I don’t think you can quite compare Wal-mart and Starbucks. Sure, all the Starbuck’s locations are identical, except for differences dictated by the shape of the business space. And there is a higher echelon of coffeeshops that is under threat from Starbucks. But at least Starbucks offers a reasonable selection, and their coffee is still better in quality than standard grocery store coffee, or the coffee served in most restaurants.
Starbucks offers a reasonable selection of bland, overpriced stuff, yes.
If the quality of Starbucks’ coffee was influencing the coffees available in restaurants and grocery stores, then I’d be happy. It isn’t though. I’m not going to a Starbucks to grab a mocha then going to Denny’s, or whatever. The quality of coffee in places where it’s inferior isn’t going to improve.
That said, I don’t think of Starbucks as inherently evil or anything. The hegemonization of America’s coffee is a side effect of their business model rather than an explicit goal.
Exactly. That’s what I’m saying. The invisible hand at work. If enough people feel like you or the company that ** Jonathan Chance ** works for, then Wal-Mart will change or go under. It is that easy.
However, that Fast Company article is sensationalistic and misleading. They take what boils down to a STUPID business decision on Vlasic’s part, and spin it into a sob story about how evil old Wal-Mart is screwing the pickle maker.

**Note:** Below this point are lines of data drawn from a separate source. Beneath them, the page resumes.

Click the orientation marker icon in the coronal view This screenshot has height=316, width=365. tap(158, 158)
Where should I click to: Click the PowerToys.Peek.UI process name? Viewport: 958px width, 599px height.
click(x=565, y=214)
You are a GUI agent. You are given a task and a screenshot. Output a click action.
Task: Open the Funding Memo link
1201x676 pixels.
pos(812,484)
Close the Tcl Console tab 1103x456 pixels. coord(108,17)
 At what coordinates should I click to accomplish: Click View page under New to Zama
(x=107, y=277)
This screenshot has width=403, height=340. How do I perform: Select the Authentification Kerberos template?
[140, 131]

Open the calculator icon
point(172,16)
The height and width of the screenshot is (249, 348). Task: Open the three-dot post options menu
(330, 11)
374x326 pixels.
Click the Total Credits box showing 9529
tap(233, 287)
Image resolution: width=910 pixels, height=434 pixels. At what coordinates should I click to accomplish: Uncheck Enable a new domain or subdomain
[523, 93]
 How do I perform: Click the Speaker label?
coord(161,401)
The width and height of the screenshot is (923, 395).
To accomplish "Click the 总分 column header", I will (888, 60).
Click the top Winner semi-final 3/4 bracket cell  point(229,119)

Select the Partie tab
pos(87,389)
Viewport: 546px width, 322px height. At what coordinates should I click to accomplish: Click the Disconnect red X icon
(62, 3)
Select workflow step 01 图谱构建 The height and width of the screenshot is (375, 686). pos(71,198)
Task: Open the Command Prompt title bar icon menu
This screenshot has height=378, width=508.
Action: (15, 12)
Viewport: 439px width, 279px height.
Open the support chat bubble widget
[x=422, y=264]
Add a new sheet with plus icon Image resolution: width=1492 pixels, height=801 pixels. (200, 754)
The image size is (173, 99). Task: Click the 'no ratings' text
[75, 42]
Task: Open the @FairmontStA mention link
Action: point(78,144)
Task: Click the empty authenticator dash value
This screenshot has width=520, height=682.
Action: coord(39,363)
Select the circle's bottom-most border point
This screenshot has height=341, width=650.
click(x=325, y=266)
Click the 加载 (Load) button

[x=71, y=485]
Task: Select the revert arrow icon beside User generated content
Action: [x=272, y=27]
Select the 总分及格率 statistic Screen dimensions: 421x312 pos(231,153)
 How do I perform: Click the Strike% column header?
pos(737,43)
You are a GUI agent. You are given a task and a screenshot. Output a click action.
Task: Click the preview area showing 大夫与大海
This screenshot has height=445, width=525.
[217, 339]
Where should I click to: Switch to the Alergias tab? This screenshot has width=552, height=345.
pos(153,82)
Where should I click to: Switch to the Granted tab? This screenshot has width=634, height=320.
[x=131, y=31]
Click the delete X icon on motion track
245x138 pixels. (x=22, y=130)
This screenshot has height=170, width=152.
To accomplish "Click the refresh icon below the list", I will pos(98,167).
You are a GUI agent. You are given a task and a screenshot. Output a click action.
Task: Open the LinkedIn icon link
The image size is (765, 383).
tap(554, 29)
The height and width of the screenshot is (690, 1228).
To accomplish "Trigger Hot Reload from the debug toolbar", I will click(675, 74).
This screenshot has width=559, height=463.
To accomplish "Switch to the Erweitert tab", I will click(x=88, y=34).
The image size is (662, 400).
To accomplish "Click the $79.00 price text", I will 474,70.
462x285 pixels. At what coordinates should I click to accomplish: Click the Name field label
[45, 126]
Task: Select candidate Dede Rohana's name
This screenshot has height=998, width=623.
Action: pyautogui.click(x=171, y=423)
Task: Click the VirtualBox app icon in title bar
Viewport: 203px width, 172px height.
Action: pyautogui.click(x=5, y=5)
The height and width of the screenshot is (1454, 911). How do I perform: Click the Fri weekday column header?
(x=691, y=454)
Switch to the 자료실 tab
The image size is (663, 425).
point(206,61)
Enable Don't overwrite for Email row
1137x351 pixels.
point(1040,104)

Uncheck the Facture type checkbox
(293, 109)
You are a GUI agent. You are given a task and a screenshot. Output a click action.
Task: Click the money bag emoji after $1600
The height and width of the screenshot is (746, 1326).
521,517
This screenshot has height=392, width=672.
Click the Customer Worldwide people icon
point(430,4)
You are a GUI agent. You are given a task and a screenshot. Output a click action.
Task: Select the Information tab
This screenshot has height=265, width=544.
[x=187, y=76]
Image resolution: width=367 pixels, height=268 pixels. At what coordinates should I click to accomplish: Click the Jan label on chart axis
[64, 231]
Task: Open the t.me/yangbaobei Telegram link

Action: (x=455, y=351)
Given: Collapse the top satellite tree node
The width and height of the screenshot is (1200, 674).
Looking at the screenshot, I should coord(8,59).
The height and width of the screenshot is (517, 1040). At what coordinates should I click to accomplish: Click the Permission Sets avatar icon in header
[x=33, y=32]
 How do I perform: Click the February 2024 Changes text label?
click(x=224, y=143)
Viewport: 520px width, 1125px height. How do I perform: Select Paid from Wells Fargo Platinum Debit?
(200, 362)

First of all, if you spent decades convincing customers that they should pay a premium for its brand., then you don’t go and position yourself as a bargain pickle! That’s one of the first things they teach you in business school- unless you can compete on price, don’t. That Hunn guy or his superiors at Vlasic should get shit-canned. He should have known better, or his superiors should have.
Second of all, nobody forced Vlasic to do anything. They made a dumb decision, and now they’re whining about it. It’s not Wal-Mart’s fault that they can’t keep up with them. Wal-Mart doesn’t owe them squat, and they don’t owe Wal-Mart squat either. Both companies are in business for one and ONLY ONE reason: to make money for stockholders. Wal-Mart just happens to be extraordinarily hard-nosed about it.
Ah, i think i see the problem here–your reading comprehension skills.
Let’s have a look at my post, shall we?
A relatively cursory examination of these sentences should indicate that i was not bashing jesleigh “for spending free time at the local Wal Mart.” I was lamenting the fact that “Wal-Mart is about the only place to shop and kill time” in the town where jesleigh lives.